Muchas veces el problema no aparece de un día para otro. Suele ser el resultado de años de desgaste. Exceso de sal, alimentación basada en productos ultraprocesados, refrescos todos los días, poca agua, presión arterial elevada, diabetes mal controlada, infecciones urinarias repetidas o enfermedades que afectan directamente al riñón pueden participar en este proceso.
Lo complicado es que al principio muchas personas no sienten nada. Siguen trabajando, caminando y haciendo su vida normal mientras el daño avanza lentamente. Por eso tanta gente se sorprende cuando un estudio revela algo que llevaba tiempo ocurriendo sin dar señales evidentes.

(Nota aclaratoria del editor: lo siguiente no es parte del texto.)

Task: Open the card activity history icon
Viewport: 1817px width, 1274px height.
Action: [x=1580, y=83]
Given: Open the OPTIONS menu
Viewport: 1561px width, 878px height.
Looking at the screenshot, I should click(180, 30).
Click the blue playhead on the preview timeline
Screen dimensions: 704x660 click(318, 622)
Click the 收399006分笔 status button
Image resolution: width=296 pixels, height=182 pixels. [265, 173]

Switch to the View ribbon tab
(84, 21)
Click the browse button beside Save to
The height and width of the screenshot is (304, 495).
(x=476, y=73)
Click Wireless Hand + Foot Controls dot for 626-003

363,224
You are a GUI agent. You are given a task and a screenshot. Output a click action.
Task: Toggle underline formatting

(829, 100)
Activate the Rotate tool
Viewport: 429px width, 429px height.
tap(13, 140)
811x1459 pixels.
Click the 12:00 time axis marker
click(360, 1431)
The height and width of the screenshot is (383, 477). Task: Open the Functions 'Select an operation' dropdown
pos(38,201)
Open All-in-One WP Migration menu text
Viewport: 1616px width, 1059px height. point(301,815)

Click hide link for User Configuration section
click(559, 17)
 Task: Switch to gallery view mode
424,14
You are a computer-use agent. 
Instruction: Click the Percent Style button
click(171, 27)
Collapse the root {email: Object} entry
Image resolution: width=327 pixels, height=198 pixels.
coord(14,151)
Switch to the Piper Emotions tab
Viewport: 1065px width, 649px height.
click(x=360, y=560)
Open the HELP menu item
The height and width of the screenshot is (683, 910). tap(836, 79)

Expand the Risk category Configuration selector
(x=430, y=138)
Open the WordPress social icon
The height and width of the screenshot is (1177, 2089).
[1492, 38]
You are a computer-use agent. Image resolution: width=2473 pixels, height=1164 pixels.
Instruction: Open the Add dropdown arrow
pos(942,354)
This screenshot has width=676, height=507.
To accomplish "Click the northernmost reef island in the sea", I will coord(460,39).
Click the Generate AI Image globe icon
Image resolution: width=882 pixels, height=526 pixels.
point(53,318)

Conforme el problema progresa pueden aparecer hinchazón en piernas, tobillos o pies, espuma persistente en la orina, cambios en la cantidad de orina, cansancio frecuente o sensación de que el cuerpo ya no responde igual que antes. Son avisos que merecen atención y no deberían verse como algo normal.
¿Qué sí puede ayudar?
Lo primero es cuidar aquello que sigue dañando al riñón. Tomar suficiente agua simple, reducir el exceso de sal, disminuir refrescos y alimentos ultraprocesados, controlar la presión arterial y la diabetes cuando existen, y seguir las indicaciones médicas son medidas que pueden marcar una diferencia importante.